** START OF SUPPLIED TEXT **

Homeland Security Watch

News and analysis of critical issues in homeland security

August 15, 2013

A welcome Presidential invitation (but please proceed even if there are no RSVPs)

Filed under: Intelligence and Info-Sharing,Legal Issues,Privacy and Security,Terrorist Threats & Attacks — by Philip J. Palin on August 15, 2013

AUGUST 16 UPDATE: Today the Washington Post reports on several hundred incidents of the NSA failing to conform with current regulations and legal boundaries for domestic surveillance.  This is where strong action by the executive — as outlined below — is most needed and can be most effective.


Friday the President used the White House press room to announce and take a few questions on proposals to better balance civil liberties with digital surveillance.

Monday the Wall Street Journal editorialized that these proposals constitute a “retreat on his core powers as Commander in Chief.”  If I understand the editorial correctly, the WSJ perceives the President has sovereign authority under Article II, Section 2 to spy on us as much as he perceives the nation’s security might require.  Judicial oversight as currently provided by the Foreign Intelligence Surveillance Act is, in their view, unconstitutional.  Any due process is, it would seem, collaboration with our enemies.

On the left hand: Writing in The Atlantic, Conor Friedersdorf conducts an eviscerating exegesis of the rather brief — even bland — Presidential statement and concludes, “Obama is still lying, obfuscating, and misleading the American people. In doing so, he is preventing representative democracy from functioning as well as it might.”   He perceives a President corrupted by power and given over to condescension, setting the stage for our liberties to be lost forever.

There are of course judgments farther to the right and left of these still recognizably reasoned opinions.  But rather quickly “right” and “left” are lost to something closer to Freudian obsessions or the deepest mysteries of Jung’s collective unconscious.  Obama becomes a token or talisman or target of spiritual warfare and whatever he says is treated like a just-discovered manuscript in a Dan Brown novel.

My take is more prosaic.  The President — like all of us — is a creature of his prior experiences.  Among these are 1) a black man with insider knowledge of white America, 2) community organizer, and 3) lawyer.

If the first prior is having any influence here, it is expressed in the President’s perpetual pragmatism.  He intends to “get ahead” (what this means specifically depends on context).  To do so he needs to be realistic about the impediments or threats he will encounter.  He is predisposed to action that mitigates or obviates knowable problems. The surveillance programs (and the drone program and much more) inherited from his predecessor are adapted, expanded, and subjected to more detailed processes.

As a community organizer he is sensitive to matching his interventions to the values, aspirations, capabilities, and readiness of those he is trying to organize.  He can facilitate, provoke, propose… but it is up to the community to choose and sustain (or not).  Fundamental issues can be teed up, but it is the community’s role  — not his — to decide.  Notice how often, including in this instance, he unveils a process that tends to turn the initiative over to others.  He will advocate for certain principles or objectives, but if and how these are adopted is really up to others.

** END OF SUPPLIED TEXT **
** START OF SUPPLIED RECORDS **

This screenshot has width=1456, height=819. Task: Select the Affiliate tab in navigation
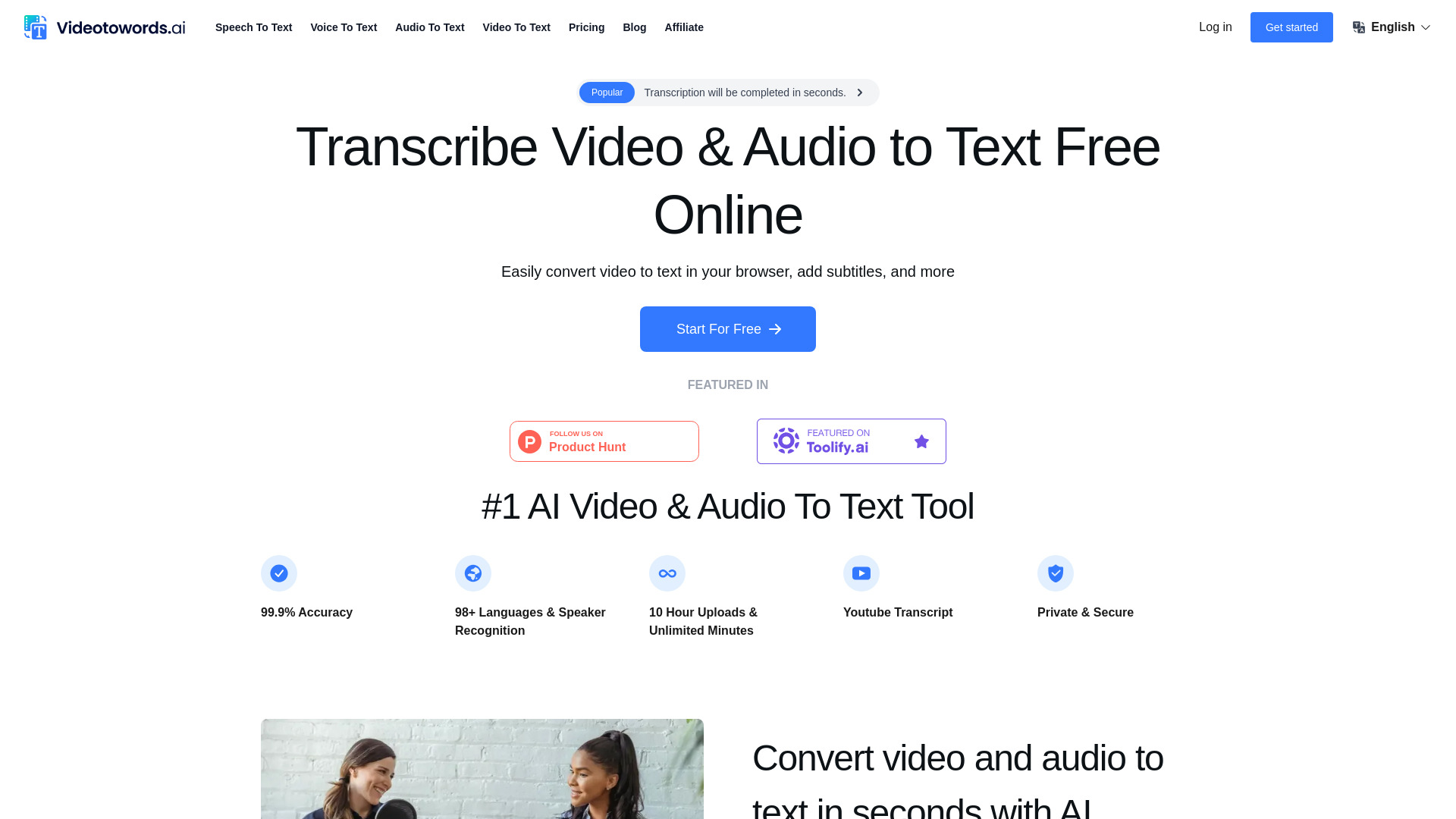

** END OF SUPPLIED RECORDS **
** START OF SUPPLIED RECORDS **

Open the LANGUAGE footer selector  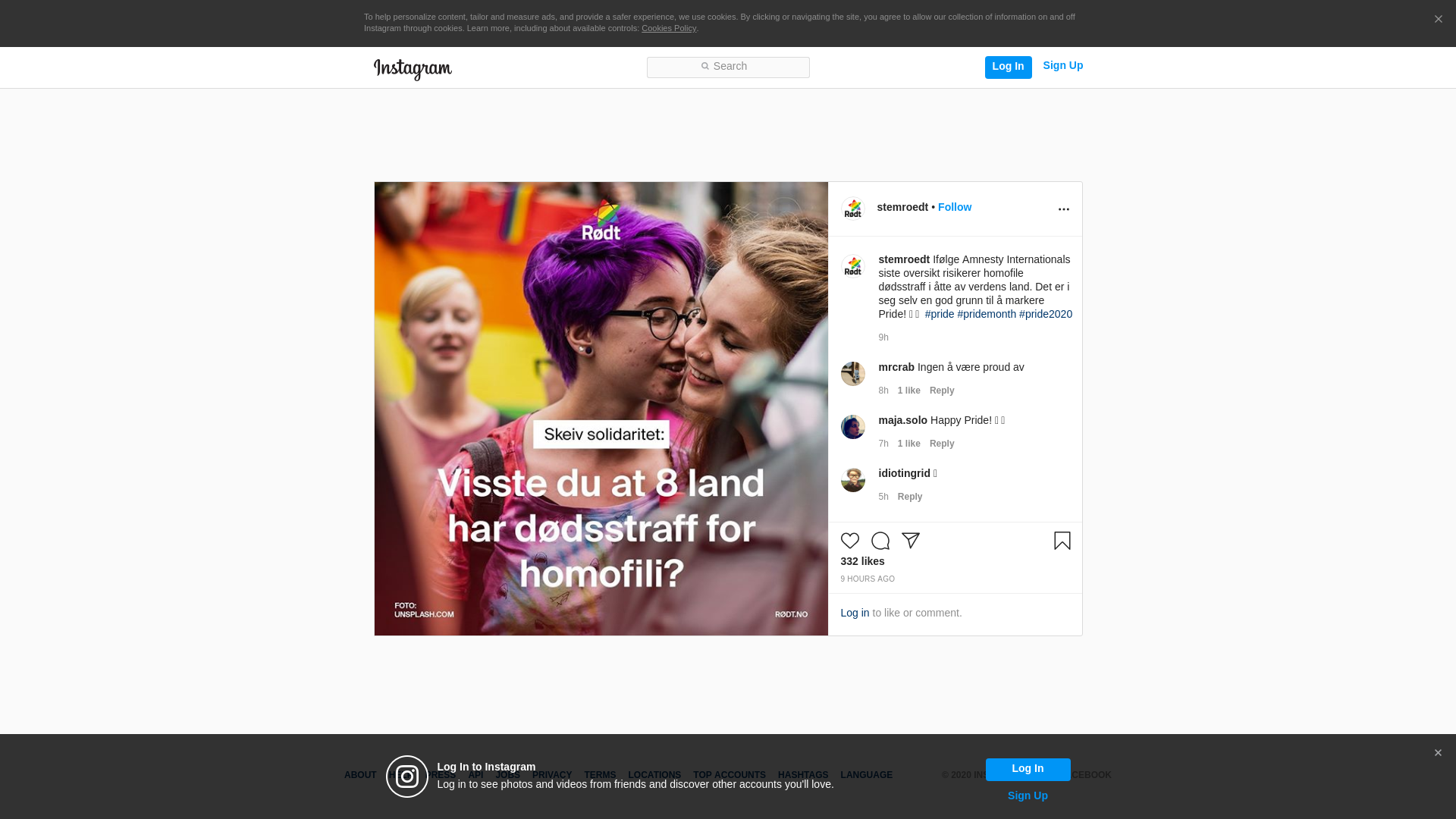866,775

** END OF SUPPLIED RECORDS **

• _TO-DO LIST_:
a – In the surveillance post:
(i) Which newspaper does the August 16 update say reported several hundred incidents of the NSA failing to conform with regulations?
(ii) In which publication did Conor Friedersdorf write?
(iii) What three prior experiences of the President are listed?
b – Reproduce everything in the surveillance post from "A welcome Presidential" down to "with digital surveillance.".

• _RESPONSES IN ORDER_:
a –
(i) The Washington Post
(ii) The Atlantic
(iii) A black man with insider knowledge of white America, community organizer, and lawyer

b –
A welcome Presidential invitation (but please proceed even if there are no RSVPs)

Filed under: Intelligence and Info-Sharing,Legal Issues,Privacy and Security,Terrorist Threats & Attacks — by Philip J. Palin on August 15, 2013

AUGUST 16 UPDATE: Today the Washington Post reports on several hundred incidents of the NSA failing to conform with current regulations and legal boundaries for domestic surveillance.  This is where strong action by the executive — as outlined below — is most needed and can be most effective.


Friday the President used the White House press room to announce and take a few questions on proposals to better balance civil liberties with digital surveillance.